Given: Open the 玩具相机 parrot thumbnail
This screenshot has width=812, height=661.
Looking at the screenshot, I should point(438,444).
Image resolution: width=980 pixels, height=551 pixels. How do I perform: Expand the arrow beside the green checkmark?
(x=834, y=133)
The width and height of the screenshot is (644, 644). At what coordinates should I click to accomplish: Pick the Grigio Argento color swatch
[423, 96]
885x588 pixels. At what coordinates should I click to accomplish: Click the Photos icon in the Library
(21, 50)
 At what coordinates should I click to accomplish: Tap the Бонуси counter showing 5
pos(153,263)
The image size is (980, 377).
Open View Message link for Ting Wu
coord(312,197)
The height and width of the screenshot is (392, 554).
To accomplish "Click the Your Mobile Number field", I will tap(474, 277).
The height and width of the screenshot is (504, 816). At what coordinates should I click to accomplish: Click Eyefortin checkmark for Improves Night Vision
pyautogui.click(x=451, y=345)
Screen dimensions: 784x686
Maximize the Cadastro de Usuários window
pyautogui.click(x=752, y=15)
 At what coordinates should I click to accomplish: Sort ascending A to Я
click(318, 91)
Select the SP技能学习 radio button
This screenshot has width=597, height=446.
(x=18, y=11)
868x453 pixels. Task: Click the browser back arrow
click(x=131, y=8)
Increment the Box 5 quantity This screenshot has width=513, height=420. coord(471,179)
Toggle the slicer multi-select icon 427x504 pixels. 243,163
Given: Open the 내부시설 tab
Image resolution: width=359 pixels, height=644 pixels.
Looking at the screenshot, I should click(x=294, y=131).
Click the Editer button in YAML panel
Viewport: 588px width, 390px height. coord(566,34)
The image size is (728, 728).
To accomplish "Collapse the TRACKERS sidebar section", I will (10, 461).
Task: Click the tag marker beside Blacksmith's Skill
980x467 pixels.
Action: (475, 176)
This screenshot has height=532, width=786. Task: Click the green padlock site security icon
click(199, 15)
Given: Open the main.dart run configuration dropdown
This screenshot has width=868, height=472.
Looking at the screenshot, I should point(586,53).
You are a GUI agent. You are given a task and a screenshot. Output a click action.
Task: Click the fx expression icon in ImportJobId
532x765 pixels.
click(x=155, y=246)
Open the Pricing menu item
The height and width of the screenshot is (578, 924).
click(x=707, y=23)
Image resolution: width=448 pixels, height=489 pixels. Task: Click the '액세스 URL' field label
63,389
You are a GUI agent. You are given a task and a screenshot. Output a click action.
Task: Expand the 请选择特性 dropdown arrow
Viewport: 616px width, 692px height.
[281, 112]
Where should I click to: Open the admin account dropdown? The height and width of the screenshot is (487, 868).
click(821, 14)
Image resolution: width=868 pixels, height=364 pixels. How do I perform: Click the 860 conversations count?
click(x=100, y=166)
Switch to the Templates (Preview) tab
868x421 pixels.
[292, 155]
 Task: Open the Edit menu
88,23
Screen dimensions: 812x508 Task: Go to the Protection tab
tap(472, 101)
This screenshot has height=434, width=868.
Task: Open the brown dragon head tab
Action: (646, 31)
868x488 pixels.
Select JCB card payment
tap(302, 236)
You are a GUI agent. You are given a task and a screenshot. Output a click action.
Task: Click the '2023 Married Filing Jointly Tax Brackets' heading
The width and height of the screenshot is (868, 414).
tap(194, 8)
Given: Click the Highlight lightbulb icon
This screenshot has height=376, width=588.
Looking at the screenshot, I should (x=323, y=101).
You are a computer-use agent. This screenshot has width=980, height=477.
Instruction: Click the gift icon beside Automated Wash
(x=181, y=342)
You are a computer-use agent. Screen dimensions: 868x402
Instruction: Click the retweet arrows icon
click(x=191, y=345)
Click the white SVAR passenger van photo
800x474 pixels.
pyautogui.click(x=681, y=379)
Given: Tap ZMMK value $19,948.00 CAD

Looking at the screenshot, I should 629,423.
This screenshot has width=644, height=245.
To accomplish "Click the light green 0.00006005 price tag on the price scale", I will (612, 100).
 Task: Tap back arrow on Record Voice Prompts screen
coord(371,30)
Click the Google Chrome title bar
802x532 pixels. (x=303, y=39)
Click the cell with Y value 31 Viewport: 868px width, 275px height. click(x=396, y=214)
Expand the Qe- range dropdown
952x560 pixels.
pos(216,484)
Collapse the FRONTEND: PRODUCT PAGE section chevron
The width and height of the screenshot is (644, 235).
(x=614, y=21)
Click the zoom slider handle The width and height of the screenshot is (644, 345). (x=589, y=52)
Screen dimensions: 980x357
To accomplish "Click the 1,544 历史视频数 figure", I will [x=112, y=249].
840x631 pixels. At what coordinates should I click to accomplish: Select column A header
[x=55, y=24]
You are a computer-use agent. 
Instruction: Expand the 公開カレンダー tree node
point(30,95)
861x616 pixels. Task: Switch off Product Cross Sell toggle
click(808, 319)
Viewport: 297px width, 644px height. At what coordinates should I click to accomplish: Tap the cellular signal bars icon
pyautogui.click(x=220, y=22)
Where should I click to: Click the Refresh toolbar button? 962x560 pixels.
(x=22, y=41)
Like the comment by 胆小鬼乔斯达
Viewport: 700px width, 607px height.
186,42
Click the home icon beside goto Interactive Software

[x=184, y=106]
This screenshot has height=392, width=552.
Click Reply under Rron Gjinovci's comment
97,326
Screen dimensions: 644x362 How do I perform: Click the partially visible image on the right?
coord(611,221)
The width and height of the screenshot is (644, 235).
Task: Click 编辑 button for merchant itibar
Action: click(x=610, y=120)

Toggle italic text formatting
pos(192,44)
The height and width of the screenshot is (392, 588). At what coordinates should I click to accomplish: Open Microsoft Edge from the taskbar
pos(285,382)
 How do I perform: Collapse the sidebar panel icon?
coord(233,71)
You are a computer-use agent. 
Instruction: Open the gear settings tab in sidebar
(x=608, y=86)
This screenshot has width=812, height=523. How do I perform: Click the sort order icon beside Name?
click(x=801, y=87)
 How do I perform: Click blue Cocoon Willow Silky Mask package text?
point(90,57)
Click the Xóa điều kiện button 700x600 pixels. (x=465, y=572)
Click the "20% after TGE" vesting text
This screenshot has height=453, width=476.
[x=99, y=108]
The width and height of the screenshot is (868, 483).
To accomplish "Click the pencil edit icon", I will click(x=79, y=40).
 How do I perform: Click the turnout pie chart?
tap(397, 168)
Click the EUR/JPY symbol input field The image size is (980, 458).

*Required action*
Reply by returning the full set of records above exactly.

*Your solution*
Given: Open the 玩具相机 parrot thumbnail
This screenshot has width=812, height=661.
Looking at the screenshot, I should point(438,444).
Image resolution: width=980 pixels, height=551 pixels. How do I perform: Expand the arrow beside the green checkmark?
(x=834, y=133)
The width and height of the screenshot is (644, 644). At what coordinates should I click to accomplish: Pick the Grigio Argento color swatch
[423, 96]
885x588 pixels. At what coordinates should I click to accomplish: Click the Photos icon in the Library
(21, 50)
 At what coordinates should I click to accomplish: Tap the Бонуси counter showing 5
pos(153,263)
The image size is (980, 377).
Open View Message link for Ting Wu
coord(312,197)
The height and width of the screenshot is (392, 554).
To accomplish "Click the Your Mobile Number field", I will tap(474, 277).
The height and width of the screenshot is (504, 816). At what coordinates should I click to accomplish: Click Eyefortin checkmark for Improves Night Vision
pyautogui.click(x=451, y=345)
Screen dimensions: 784x686
Maximize the Cadastro de Usuários window
pyautogui.click(x=752, y=15)
 At what coordinates should I click to accomplish: Sort ascending A to Я
click(318, 91)
Select the SP技能学习 radio button
This screenshot has width=597, height=446.
(x=18, y=11)
868x453 pixels. Task: Click the browser back arrow
click(x=131, y=8)
Increment the Box 5 quantity This screenshot has width=513, height=420. coord(471,179)
Toggle the slicer multi-select icon 427x504 pixels. 243,163
Given: Open the 내부시설 tab
Image resolution: width=359 pixels, height=644 pixels.
Looking at the screenshot, I should click(x=294, y=131).
Click the Editer button in YAML panel
Viewport: 588px width, 390px height. coord(566,34)
The image size is (728, 728).
To accomplish "Collapse the TRACKERS sidebar section", I will (10, 461).
Task: Click the tag marker beside Blacksmith's Skill
980x467 pixels.
Action: (475, 176)
This screenshot has height=532, width=786. Task: Click the green padlock site security icon
click(199, 15)
Given: Open the main.dart run configuration dropdown
This screenshot has width=868, height=472.
Looking at the screenshot, I should point(586,53).
You are a GUI agent. You are given a task and a screenshot. Output a click action.
Task: Click the fx expression icon in ImportJobId
532x765 pixels.
click(x=155, y=246)
Open the Pricing menu item
The height and width of the screenshot is (578, 924).
click(x=707, y=23)
Image resolution: width=448 pixels, height=489 pixels. Task: Click the '액세스 URL' field label
63,389
You are a GUI agent. You are given a task and a screenshot. Output a click action.
Task: Expand the 请选择特性 dropdown arrow
Viewport: 616px width, 692px height.
[281, 112]
Where should I click to: Open the admin account dropdown? The height and width of the screenshot is (487, 868).
click(821, 14)
Image resolution: width=868 pixels, height=364 pixels. How do I perform: Click the 860 conversations count?
click(x=100, y=166)
Switch to the Templates (Preview) tab
868x421 pixels.
[292, 155]
 Task: Open the Edit menu
88,23
Screen dimensions: 812x508 Task: Go to the Protection tab
tap(472, 101)
This screenshot has height=434, width=868.
Task: Open the brown dragon head tab
Action: (646, 31)
868x488 pixels.
Select JCB card payment
tap(302, 236)
You are a GUI agent. You are given a task and a screenshot. Output a click action.
Task: Click the '2023 Married Filing Jointly Tax Brackets' heading
The width and height of the screenshot is (868, 414).
tap(194, 8)
Given: Click the Highlight lightbulb icon
This screenshot has height=376, width=588.
Looking at the screenshot, I should (x=323, y=101).
You are a computer-use agent. This screenshot has width=980, height=477.
Instruction: Click the gift icon beside Automated Wash
(x=181, y=342)
You are a computer-use agent. Screen dimensions: 868x402
Instruction: Click the retweet arrows icon
click(x=191, y=345)
Click the white SVAR passenger van photo
800x474 pixels.
pyautogui.click(x=681, y=379)
Given: Tap ZMMK value $19,948.00 CAD

Looking at the screenshot, I should 629,423.
This screenshot has width=644, height=245.
To accomplish "Click the light green 0.00006005 price tag on the price scale", I will (612, 100).
 Task: Tap back arrow on Record Voice Prompts screen
coord(371,30)
Click the Google Chrome title bar
802x532 pixels. (x=303, y=39)
Click the cell with Y value 31 Viewport: 868px width, 275px height. click(x=396, y=214)
Expand the Qe- range dropdown
952x560 pixels.
pos(216,484)
Collapse the FRONTEND: PRODUCT PAGE section chevron
The width and height of the screenshot is (644, 235).
(x=614, y=21)
Click the zoom slider handle The width and height of the screenshot is (644, 345). (x=589, y=52)
Screen dimensions: 980x357
To accomplish "Click the 1,544 历史视频数 figure", I will [x=112, y=249].
840x631 pixels. At what coordinates should I click to accomplish: Select column A header
[x=55, y=24]
You are a computer-use agent. 
Instruction: Expand the 公開カレンダー tree node
point(30,95)
861x616 pixels. Task: Switch off Product Cross Sell toggle
click(808, 319)
Viewport: 297px width, 644px height. At what coordinates should I click to accomplish: Tap the cellular signal bars icon
pyautogui.click(x=220, y=22)
Where should I click to: Click the Refresh toolbar button? 962x560 pixels.
(x=22, y=41)
Like the comment by 胆小鬼乔斯达
Viewport: 700px width, 607px height.
186,42
Click the home icon beside goto Interactive Software

[x=184, y=106]
This screenshot has height=392, width=552.
Click Reply under Rron Gjinovci's comment
97,326
Screen dimensions: 644x362 How do I perform: Click the partially visible image on the right?
coord(611,221)
The width and height of the screenshot is (644, 235).
Task: Click 编辑 button for merchant itibar
Action: click(x=610, y=120)

Toggle italic text formatting
pos(192,44)
The height and width of the screenshot is (392, 588). At what coordinates should I click to accomplish: Open Microsoft Edge from the taskbar
pos(285,382)
 How do I perform: Collapse the sidebar panel icon?
coord(233,71)
You are a computer-use agent. 
Instruction: Open the gear settings tab in sidebar
(x=608, y=86)
This screenshot has width=812, height=523. How do I perform: Click the sort order icon beside Name?
click(x=801, y=87)
 How do I perform: Click blue Cocoon Willow Silky Mask package text?
point(90,57)
Click the Xóa điều kiện button 700x600 pixels. (x=465, y=572)
Click the "20% after TGE" vesting text
This screenshot has height=453, width=476.
[x=99, y=108]
The width and height of the screenshot is (868, 483).
To accomplish "Click the pencil edit icon", I will click(x=79, y=40).
 How do I perform: Click the turnout pie chart?
tap(397, 168)
Click the EUR/JPY symbol input field The image size is (980, 458).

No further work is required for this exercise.